In September, the Museo Reina Sofia in Madrid announced that it is lifting its 30-year ban on visitors photographing Pablo Picasso's masterpiece "Guernica." Which sparked a brief flicker of envy in me — I was there a year ago, and of course itched to capture Picasso's stark images of the horror of the first aerial terror bombing of a civilian population. I figured the scenes could be useful someday. Never realizing just how soon or just how awfully apt.
Before the artwork, I was tempted to flout the rules, and take a picture anyway. But it was their painting, their museum, their country, their history, their grief.
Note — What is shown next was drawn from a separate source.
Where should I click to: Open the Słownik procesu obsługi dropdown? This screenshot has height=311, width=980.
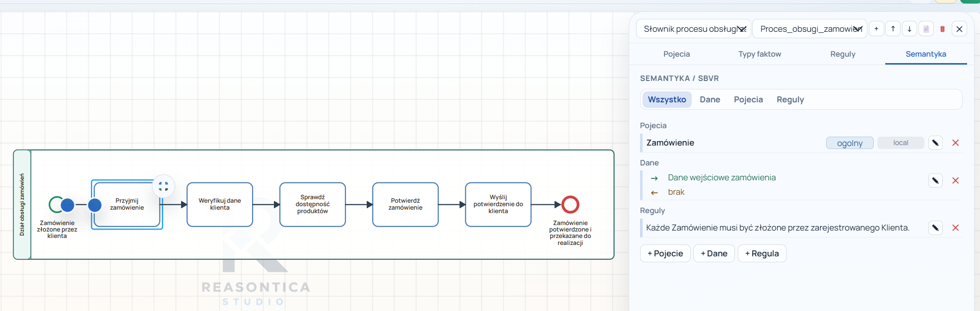click(x=694, y=29)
I was a guest, and so tried to be respectful and behave. No pictures.
And you know what? Freed of the distraction of trying to capture a photo of the painting, which is 25 feet across, I was able to just look at it.
Able to look at it and shed tears. It was an overwhelming moment. Thinking of the people and the horses and the bull, all broken and shrieking, the mother wailing with the dead baby in her arms and the alarms at night. Picasso had a commission to paint something to display to bring attention the cause of the Republicans — a motley of socialists and communists and anarchists, fighting Franco and his Nationalists, who had the Nazis and their Luftwaffe on their side. But Picasso was stymied until the bombing on April 27, 1937. Horror has a way of squeezing out those creative juices. He created an enormous canvas, 11 feet tall, using black and white matte house paint. This, I thought, this is what cubism was made for. I was never a particular fan of either Picasso or his style. But this redeems both, conveying such as stark and fractured chaos, the suffering and death.
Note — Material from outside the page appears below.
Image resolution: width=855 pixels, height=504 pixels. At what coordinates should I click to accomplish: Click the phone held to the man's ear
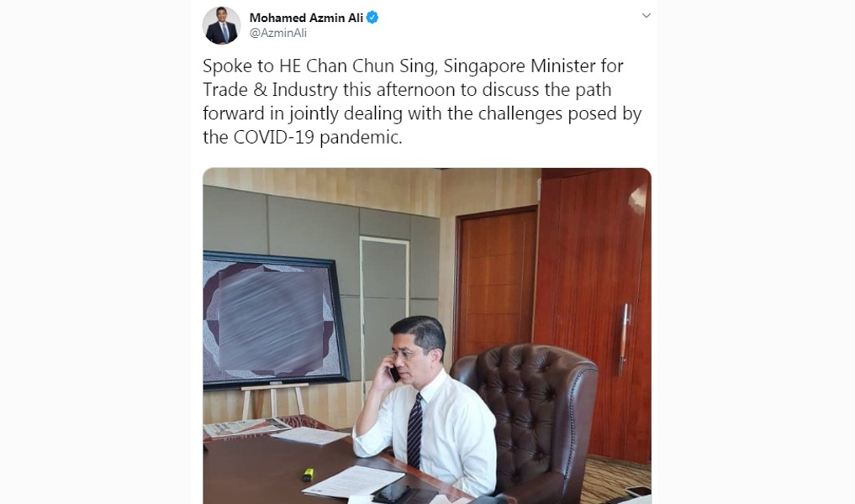(393, 373)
The painting was shown in Paris — which surrendered too quickly to be bombed — then spirited to the United States, and placed at the Museum of Modern Art. Picasso, and later his estate, would not allow "Guernica" to return to Spain until the fascists were gone, and it did not get there until 1981.
I thought of "Guernica" of course as Israel started to pound Gaza, the shocking human toll of destruction from above. A horror that they obviously find necessary to inflict, but that no feeling human being can welcome. Something no feeling human can do anything but mourn. Most of the 1,600 dead at Guernica were women and children — the men were off fighting — and there is little question that the attack on Gaza will mostly slaughter innocents as well.
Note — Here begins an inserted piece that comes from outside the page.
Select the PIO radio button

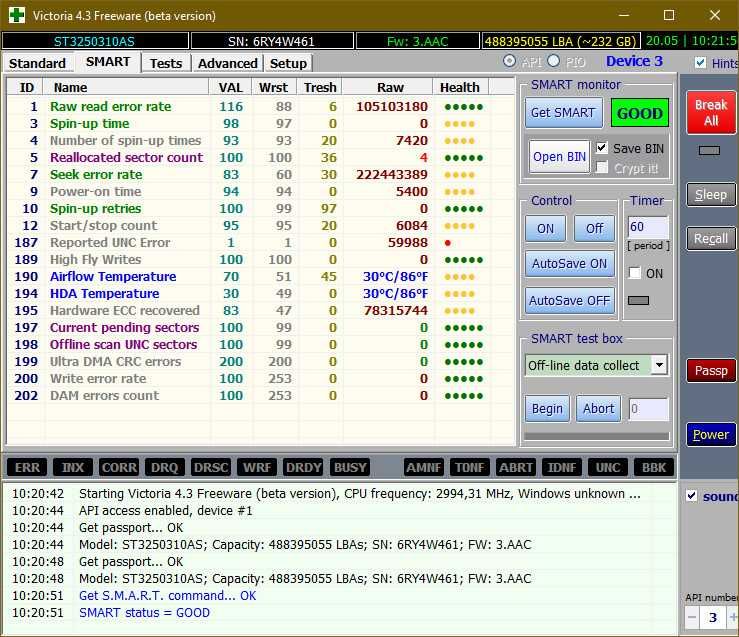[x=554, y=61]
Whose fault is it? All the furious finger pointing misses, to me, the essential, obvious truth: it's everybody's fault. The two parties involved. How could it be anything else? The Palestinians for holding out for the impossible — to return to Israel and find the Jews vanished and their great-grandparents magically alive again, tending to their olive groves. Not to forget for supporting Hamas, a terrorist group dedicated to Israel’s destruction, which started the present cycle of mayhem and death. And the Israelis for their out-of-sight, out-of-mind approach, for decades, packing Palestinians into their ghetto, nibbling away parcels of land for another settlement. A role so inverted, such a parody of the treatment of Jews over a thousand years, it almost makes me believe in a God, a devious, malicious deity, crafting the ultimate contrapasso punishment for Jewish pride, pressing us into the role of the oppressor. Left unsolved, the problem festers and grows, as both sides saw away at the same old failed tactics.
"For they sow the wind," the Bible says, in Hosea. “And they shall reap the whirlwind."
After I posted a photo of the painting — not taken by me — on the cover of my Facebook page, as a sort of indication of general feeling, one reader shared this story, probably too neat to be true: A German officer sees a photo of "Guernica" in Picasso's studio. "Did you do this?" he asks. "No," Picasso replies. "You did."